WORKING DATA START

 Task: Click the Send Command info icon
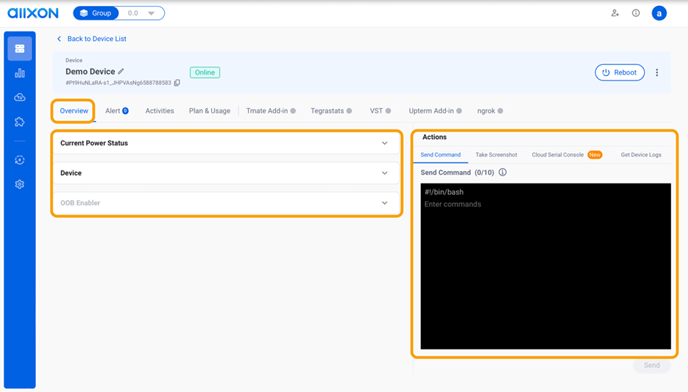502,172
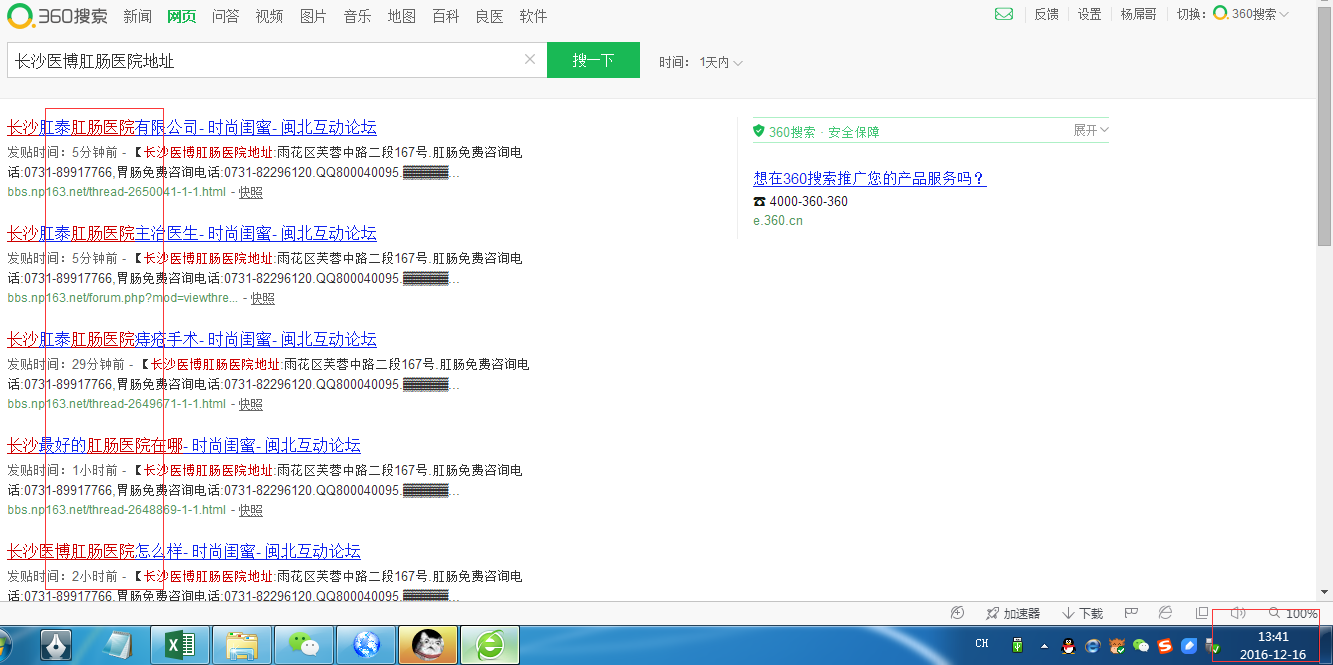Open the browser download manager via 下载 icon
Viewport: 1333px width, 665px height.
coord(1080,613)
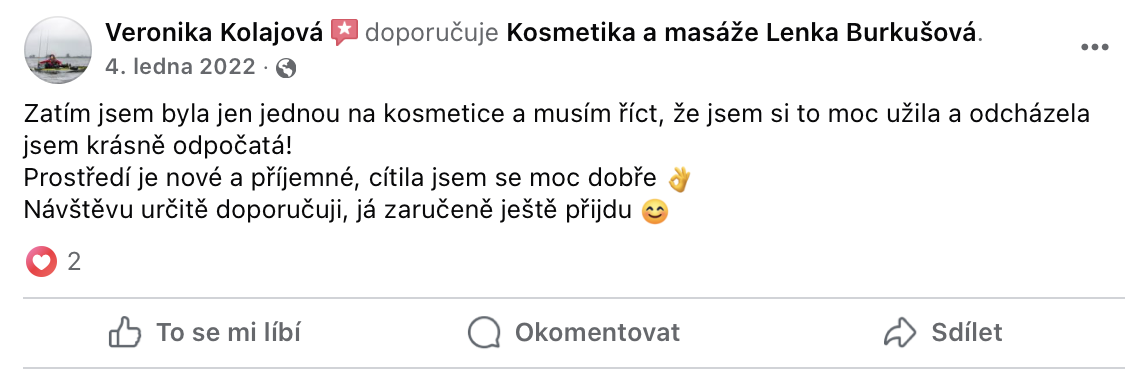The image size is (1148, 374).
Task: Select the Okomentovat button
Action: [x=573, y=332]
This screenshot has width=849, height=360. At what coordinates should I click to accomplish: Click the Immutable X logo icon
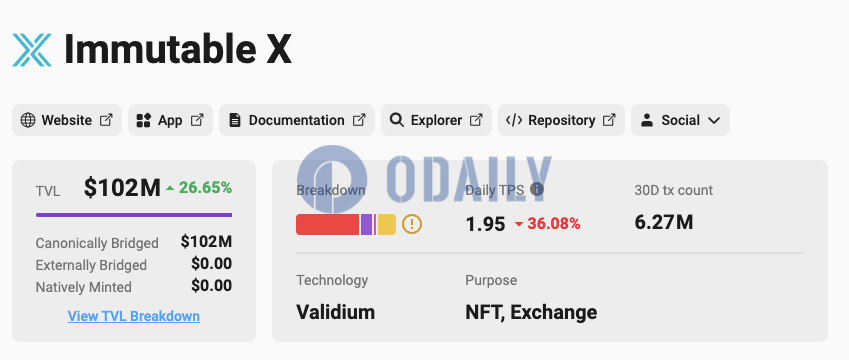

WORKING DATA END

### THE TASK
Write out the whole listing exactly, and drop the pictures.

### COMPLETED TASK
 Task: Click the Send Command info icon
502,172
Open the browser download manager via 下载 icon
Viewport: 1333px width, 665px height.
coord(1080,613)
The image size is (1148, 374).
Task: Select the Okomentovat button
Action: [x=573, y=332]
This screenshot has width=849, height=360. At what coordinates should I click to accomplish: Click the Immutable X logo icon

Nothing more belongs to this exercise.